→ **지시 및 요구사항**: 기록에서 "Given: Click the Audi A3 sales figure 2,867" 문구가 들어 있는 줄부터 "Action: coord(713,214)" 문구가 들어 있는 줄까지 양 끝 줄을 포함해 그대로 옮겨 적으세요.

→ **제공된 정보**:
•••••
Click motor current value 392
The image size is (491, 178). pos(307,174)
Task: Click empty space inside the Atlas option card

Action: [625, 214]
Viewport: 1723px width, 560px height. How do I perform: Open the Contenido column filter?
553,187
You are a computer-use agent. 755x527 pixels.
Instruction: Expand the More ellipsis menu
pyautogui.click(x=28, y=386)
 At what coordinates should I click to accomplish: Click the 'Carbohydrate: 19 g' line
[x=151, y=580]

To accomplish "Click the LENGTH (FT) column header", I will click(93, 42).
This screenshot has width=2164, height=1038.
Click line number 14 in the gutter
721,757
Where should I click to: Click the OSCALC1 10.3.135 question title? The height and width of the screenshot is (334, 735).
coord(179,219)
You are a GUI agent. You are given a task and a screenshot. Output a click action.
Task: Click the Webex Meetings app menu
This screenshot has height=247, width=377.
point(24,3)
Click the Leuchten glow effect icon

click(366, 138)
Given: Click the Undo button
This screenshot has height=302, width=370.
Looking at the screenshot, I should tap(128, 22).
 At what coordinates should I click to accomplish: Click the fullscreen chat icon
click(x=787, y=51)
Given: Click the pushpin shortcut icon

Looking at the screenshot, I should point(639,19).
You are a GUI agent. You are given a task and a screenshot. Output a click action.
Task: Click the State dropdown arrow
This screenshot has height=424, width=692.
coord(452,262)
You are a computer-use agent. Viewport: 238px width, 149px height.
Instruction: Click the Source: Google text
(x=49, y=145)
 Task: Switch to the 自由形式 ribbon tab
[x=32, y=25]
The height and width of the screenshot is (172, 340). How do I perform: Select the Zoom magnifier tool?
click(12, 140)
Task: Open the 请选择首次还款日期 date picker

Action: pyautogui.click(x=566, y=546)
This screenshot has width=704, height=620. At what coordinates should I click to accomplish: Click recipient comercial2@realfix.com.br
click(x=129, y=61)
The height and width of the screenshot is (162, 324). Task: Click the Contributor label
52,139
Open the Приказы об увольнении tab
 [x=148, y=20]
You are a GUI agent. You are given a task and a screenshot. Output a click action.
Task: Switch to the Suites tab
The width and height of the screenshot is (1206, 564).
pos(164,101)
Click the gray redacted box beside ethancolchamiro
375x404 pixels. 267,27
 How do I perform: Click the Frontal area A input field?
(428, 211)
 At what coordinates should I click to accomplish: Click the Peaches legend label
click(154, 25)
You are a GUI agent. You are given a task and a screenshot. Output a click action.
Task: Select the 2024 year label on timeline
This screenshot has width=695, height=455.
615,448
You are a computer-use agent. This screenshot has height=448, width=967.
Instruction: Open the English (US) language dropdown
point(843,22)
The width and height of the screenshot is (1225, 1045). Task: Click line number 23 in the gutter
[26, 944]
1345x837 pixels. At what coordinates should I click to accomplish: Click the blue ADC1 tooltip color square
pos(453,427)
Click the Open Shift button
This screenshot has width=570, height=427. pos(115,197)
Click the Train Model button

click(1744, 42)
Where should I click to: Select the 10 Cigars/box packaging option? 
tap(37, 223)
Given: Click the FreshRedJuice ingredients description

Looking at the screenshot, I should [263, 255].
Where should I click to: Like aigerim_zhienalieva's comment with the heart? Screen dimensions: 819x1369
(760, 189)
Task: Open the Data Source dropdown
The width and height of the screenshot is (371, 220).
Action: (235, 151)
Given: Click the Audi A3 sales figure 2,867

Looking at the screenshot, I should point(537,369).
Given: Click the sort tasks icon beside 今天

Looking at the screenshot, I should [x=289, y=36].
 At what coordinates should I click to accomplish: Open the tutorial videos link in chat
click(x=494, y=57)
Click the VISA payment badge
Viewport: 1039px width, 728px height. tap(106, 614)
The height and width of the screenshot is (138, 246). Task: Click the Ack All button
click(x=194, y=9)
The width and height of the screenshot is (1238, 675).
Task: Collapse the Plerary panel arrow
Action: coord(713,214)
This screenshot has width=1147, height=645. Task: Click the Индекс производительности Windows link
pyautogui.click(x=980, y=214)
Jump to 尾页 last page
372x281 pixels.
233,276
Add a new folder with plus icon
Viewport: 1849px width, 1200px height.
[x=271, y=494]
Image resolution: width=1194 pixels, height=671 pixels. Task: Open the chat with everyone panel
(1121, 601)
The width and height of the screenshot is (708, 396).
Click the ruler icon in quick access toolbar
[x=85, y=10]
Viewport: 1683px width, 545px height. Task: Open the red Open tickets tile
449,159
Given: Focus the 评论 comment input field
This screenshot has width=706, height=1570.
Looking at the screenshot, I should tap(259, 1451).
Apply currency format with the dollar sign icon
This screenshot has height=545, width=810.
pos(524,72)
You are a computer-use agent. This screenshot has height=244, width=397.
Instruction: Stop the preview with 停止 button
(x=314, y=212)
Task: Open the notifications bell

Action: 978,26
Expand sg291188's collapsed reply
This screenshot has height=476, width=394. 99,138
•••••
→ **예상 답변**:
Given: Click the Audi A3 sales figure 2,867

Looking at the screenshot, I should point(537,369).
Given: Click the sort tasks icon beside 今天

Looking at the screenshot, I should [x=289, y=36].
 At what coordinates should I click to accomplish: Open the tutorial videos link in chat
click(x=494, y=57)
Click the VISA payment badge
Viewport: 1039px width, 728px height. tap(106, 614)
The height and width of the screenshot is (138, 246). Task: Click the Ack All button
click(x=194, y=9)
The width and height of the screenshot is (1238, 675).
Task: Collapse the Plerary panel arrow
Action: coord(713,214)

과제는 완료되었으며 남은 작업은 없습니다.